One of the other things that worked about The Hills for its fans was that the show presented a wide variety of potential types for its fans to identify with. You could be an LC, sure, but you could also be a Heidi or an Audrina or what have you. The types Fly Girls traffics in are at once needlessly broad and way too specific. The series' central character seems to be Mandy (short for, I shit you not, Mandalay), who's a typical small-town girl, a mostly bland heroine we can project our own ideals onto, ideally. She's surrounded by Nikole, the token cutthroat bitch; Tasha, the token black single mom; Farrah, the token girl who seems exactly like someone named Farrah would seem; and Louise, the token flirty Asian party girl whose family views her as a disappointment. It's not, necessarily, that these types aren't already cliche - they are - but that they're so hyper-specific and blandly executed that no amount of identification, really, can occur, unless you're already inside one of those specific demographics (and I mean you need to fit every one of those criteria and also be pretty dumb to boot). The whole thing ends up feeling rather like watching animals at the zoo.

But, look, you're not going to watch this for any reason other than to stare at pretty people living lives of quiet desperation. On that front, every time Fly Girls almost scores, it undercuts itself. When Farrah's younger sister, who apparently hasn't attended the classes on how to formulate everything she says in reality TV-ese, stammers out something about how it's time for (the ambiguously aged, I might add) Farrah to find someone to settle down with, it's vaguely fun to watch Farrah stare blankly at the camera as all of this is going on. Similarly, Mandy's attempts to pin down a guy she likes while visiting New York briefly turn toward hilarious when the guy is just not having it. But these moments are few and far between and always undercut by the show trying to goose the drama just a little too much.

It's hard to say that Fly Girls is really "bad." It's just kind of there, in the way that a piece of furniture might be. It's the sort of thing that you expect to see on TV, but it's also the sort of thing that's way, way too easy to flip past. Say what you will about The Hills or even timeslot partner High Society, but both shows have a desire to push their tales of pretty, stupid people beyond just the bland moments of every day life. Both of those series aim for truly, transcendently pointless, something that Fly Girls can only dream of.

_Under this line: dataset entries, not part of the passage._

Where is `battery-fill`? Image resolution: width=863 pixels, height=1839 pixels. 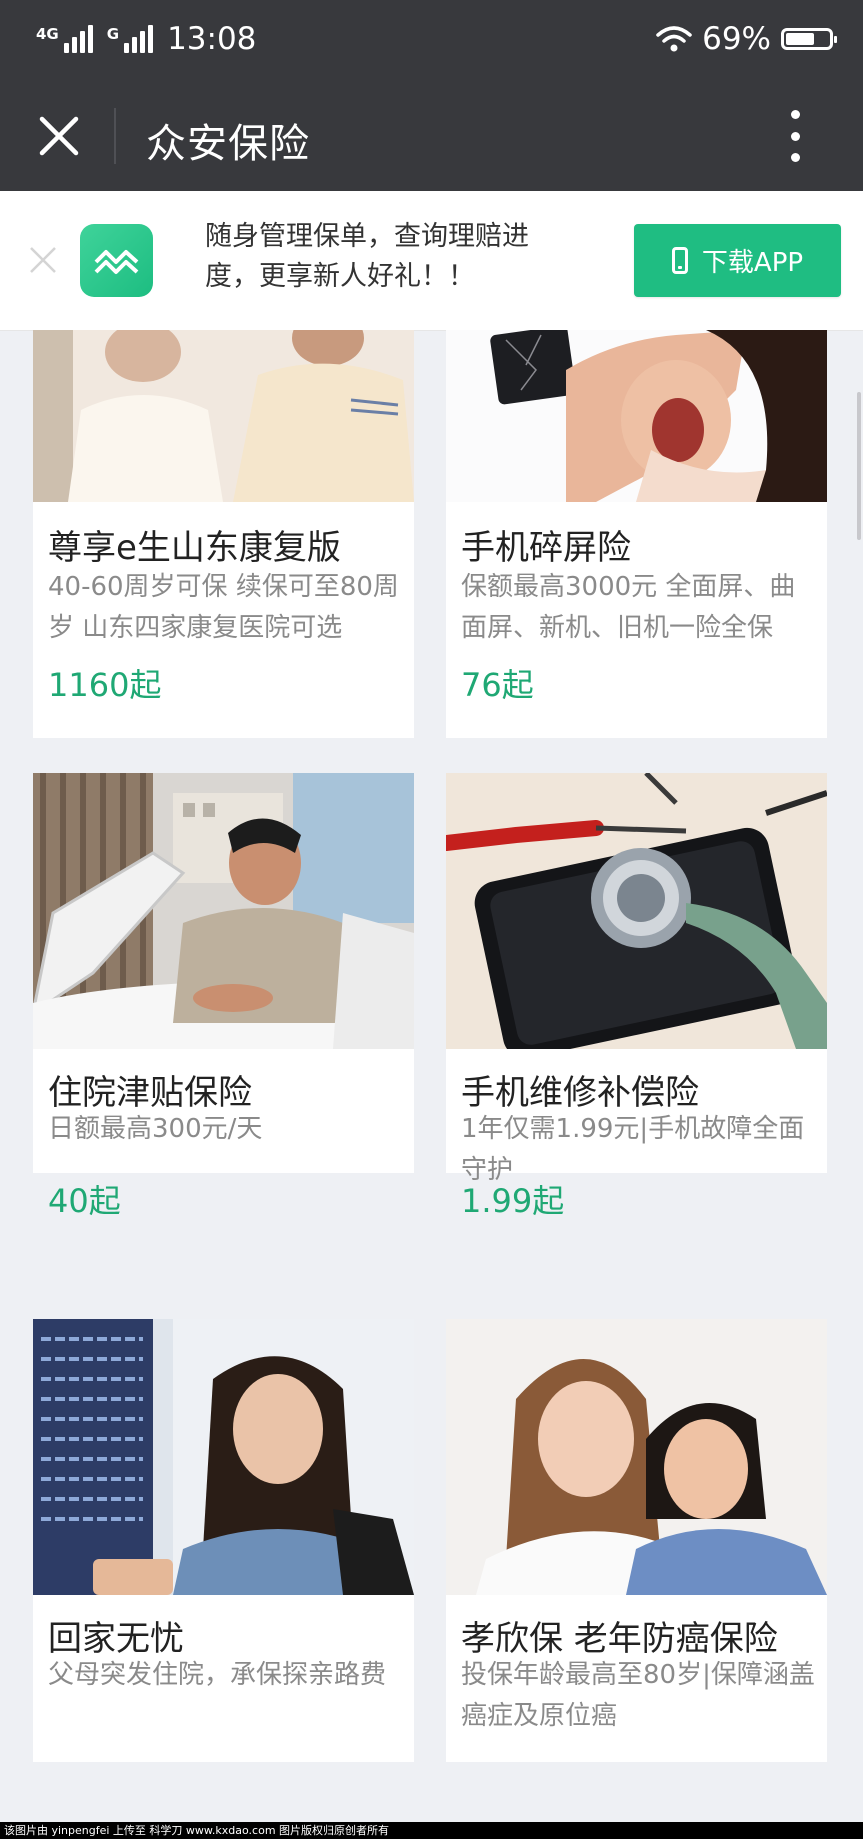
battery-fill is located at coordinates (800, 39).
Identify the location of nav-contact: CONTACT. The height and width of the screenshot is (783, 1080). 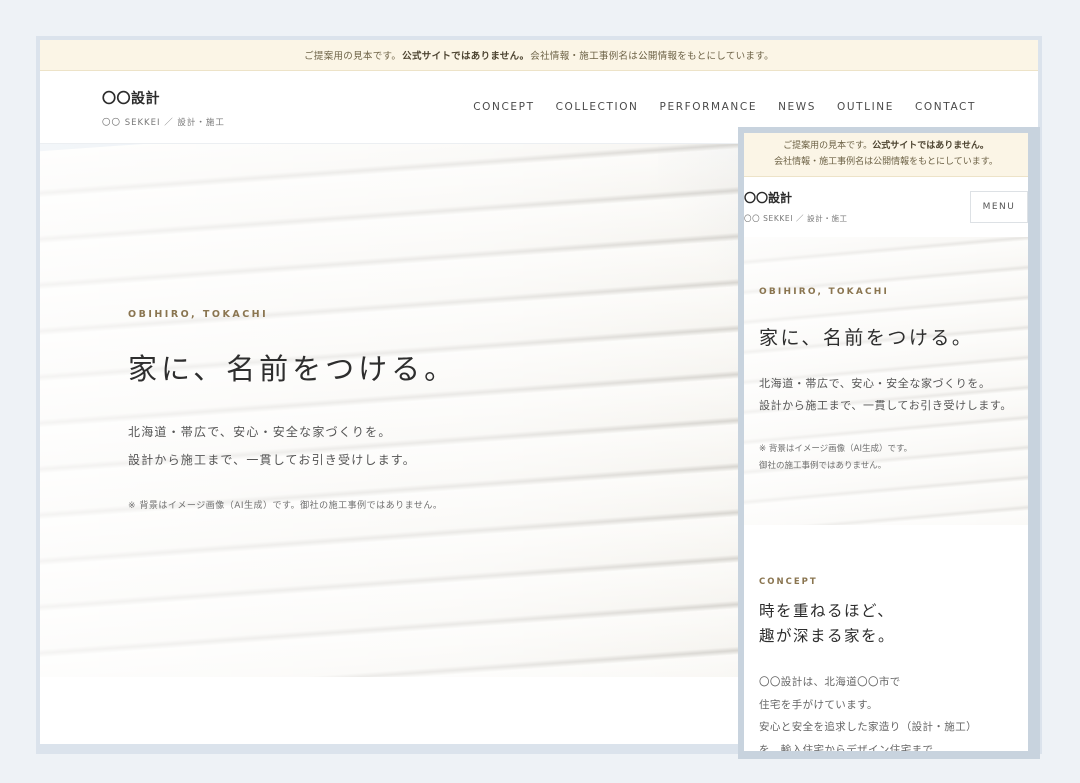
(946, 107).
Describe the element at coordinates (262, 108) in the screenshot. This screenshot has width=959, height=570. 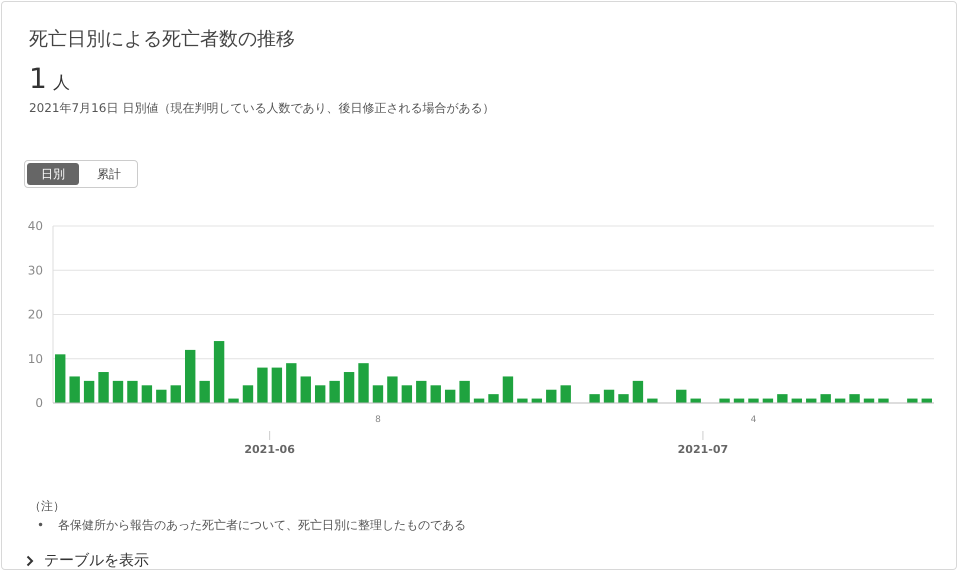
I see `caption: 2021年7月16日 日別値（現在判明している人数であり、後日修正される場合がある）` at that location.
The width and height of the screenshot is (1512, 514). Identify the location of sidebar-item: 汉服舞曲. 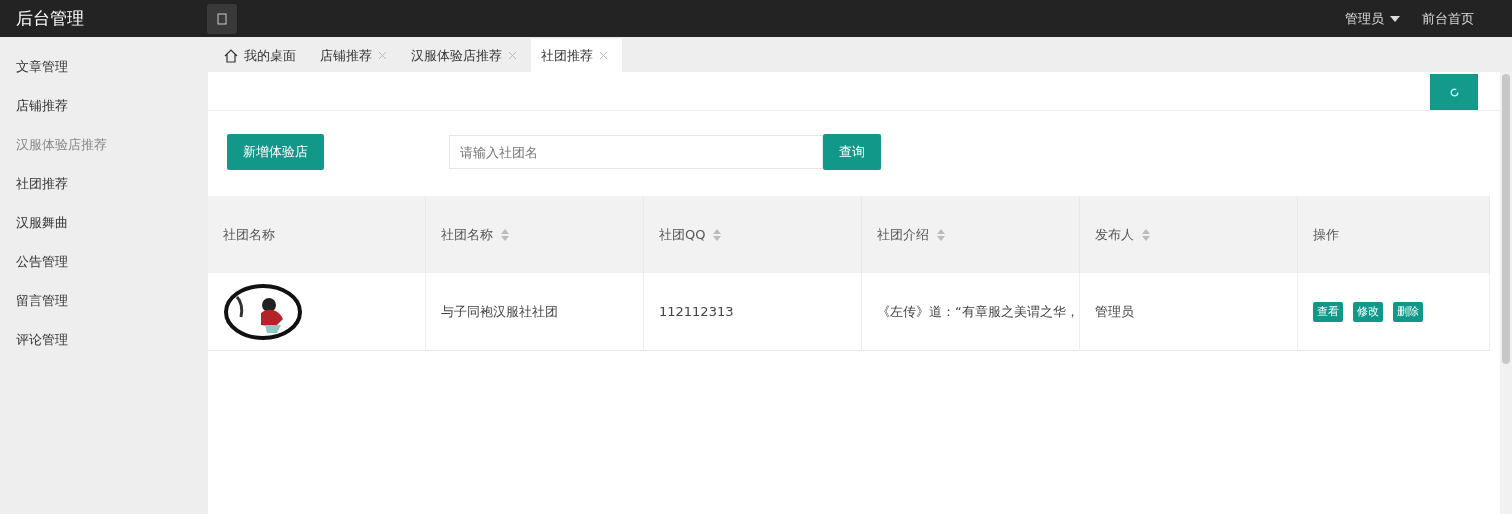
(104, 222).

It's rare to think that I'd rather be watching The Hills, but after this recent onslaught of CW look-alike shows, well, I would.

Stray observations:

  • Really, though, the adventures of Mandy and her guy friend in episode two are almost worth checking that episode out for. Does The CW not explain to the peripheral people in these shows that they're being filmed for a television show?
  • For a show about flight attendants, the series spends a surprisingly small amount of time on board the plane. Really, we only see the girls flirt with a few guys while on their flights.
  • Finally, it's worth pointing out that this show handles exposition about as well as an '80s sitcom too. At one point, Louise, obviously trying to remember everything she's supposed to say in this scene, blurts out something like, "And Farrah, you're going to New York, too, to see your sister, who lives in Brooklyn, right?" I encourage everyone to remind your friends of things they already know tomorrow. Pretend the CW has given you their best timeslot.